(Entries provided)

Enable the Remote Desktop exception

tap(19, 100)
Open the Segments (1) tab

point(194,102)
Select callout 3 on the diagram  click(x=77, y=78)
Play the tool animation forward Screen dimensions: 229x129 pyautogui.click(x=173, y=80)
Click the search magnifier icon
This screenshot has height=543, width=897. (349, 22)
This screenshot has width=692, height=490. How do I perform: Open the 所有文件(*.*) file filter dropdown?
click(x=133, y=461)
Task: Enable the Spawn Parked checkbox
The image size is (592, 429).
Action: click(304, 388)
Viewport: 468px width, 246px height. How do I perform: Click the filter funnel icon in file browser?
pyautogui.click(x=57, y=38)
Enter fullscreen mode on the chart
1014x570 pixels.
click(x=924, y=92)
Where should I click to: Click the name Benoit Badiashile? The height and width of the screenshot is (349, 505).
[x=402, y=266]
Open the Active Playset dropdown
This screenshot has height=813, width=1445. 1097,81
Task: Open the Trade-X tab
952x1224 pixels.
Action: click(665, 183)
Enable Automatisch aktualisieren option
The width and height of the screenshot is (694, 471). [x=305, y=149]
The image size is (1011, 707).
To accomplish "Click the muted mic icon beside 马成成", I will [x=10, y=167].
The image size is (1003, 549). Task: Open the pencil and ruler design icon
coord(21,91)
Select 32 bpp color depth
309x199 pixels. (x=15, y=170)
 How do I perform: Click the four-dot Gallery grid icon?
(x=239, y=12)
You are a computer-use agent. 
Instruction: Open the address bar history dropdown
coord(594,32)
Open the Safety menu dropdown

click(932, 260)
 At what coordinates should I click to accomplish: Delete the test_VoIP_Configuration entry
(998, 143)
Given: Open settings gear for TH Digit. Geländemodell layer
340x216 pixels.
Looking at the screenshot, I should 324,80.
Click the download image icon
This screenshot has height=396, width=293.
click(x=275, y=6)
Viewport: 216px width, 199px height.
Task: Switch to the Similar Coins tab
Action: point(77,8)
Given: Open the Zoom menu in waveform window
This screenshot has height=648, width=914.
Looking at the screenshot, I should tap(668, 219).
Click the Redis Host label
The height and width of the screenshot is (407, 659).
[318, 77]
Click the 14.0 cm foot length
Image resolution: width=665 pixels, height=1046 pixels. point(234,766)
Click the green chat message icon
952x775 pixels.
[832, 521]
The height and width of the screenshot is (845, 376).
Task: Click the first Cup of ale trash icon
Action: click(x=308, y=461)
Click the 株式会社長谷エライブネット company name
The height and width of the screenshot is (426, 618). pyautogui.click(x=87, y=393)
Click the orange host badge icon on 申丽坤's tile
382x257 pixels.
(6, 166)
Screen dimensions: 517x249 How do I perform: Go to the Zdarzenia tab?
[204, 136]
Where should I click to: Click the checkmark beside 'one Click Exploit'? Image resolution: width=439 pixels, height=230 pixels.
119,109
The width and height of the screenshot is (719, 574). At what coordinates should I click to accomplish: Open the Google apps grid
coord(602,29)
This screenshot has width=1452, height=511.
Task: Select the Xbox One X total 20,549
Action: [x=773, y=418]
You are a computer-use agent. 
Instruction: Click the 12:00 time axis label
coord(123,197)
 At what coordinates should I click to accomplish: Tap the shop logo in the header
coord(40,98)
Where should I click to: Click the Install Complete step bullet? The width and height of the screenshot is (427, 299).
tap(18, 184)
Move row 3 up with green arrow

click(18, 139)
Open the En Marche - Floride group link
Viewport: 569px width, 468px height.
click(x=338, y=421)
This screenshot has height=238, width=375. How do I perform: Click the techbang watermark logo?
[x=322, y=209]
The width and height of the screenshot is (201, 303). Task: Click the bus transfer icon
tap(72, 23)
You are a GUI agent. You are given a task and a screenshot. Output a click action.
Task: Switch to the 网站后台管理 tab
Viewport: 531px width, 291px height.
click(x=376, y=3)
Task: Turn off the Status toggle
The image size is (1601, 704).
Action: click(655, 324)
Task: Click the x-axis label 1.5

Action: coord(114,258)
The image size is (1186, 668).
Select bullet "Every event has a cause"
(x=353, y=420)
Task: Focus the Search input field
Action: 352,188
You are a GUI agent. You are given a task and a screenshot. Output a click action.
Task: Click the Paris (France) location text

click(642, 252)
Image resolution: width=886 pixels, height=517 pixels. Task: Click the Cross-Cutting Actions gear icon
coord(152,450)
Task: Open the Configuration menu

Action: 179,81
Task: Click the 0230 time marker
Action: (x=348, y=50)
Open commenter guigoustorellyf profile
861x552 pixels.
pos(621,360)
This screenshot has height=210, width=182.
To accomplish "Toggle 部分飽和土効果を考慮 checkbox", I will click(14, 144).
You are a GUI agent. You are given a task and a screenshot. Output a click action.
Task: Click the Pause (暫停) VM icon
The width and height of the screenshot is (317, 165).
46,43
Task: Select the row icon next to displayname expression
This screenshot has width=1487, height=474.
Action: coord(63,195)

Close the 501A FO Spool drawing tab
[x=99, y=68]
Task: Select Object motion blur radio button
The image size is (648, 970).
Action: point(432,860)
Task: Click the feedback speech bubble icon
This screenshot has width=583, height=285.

(End Entries provided)

◆ **About this task**
Copy out the lines above word for word, stopping after the line containing "Task: Open the Trade-X tab".

◆ **Written solution**
Enable the Remote Desktop exception

tap(19, 100)
Open the Segments (1) tab

point(194,102)
Select callout 3 on the diagram  click(x=77, y=78)
Play the tool animation forward Screen dimensions: 229x129 pyautogui.click(x=173, y=80)
Click the search magnifier icon
This screenshot has height=543, width=897. (349, 22)
This screenshot has width=692, height=490. How do I perform: Open the 所有文件(*.*) file filter dropdown?
click(x=133, y=461)
Task: Enable the Spawn Parked checkbox
The image size is (592, 429).
Action: click(304, 388)
Viewport: 468px width, 246px height. How do I perform: Click the filter funnel icon in file browser?
pyautogui.click(x=57, y=38)
Enter fullscreen mode on the chart
1014x570 pixels.
click(x=924, y=92)
Where should I click to: Click the name Benoit Badiashile? The height and width of the screenshot is (349, 505).
[x=402, y=266]
Open the Active Playset dropdown
This screenshot has height=813, width=1445. 1097,81
Task: Open the Trade-X tab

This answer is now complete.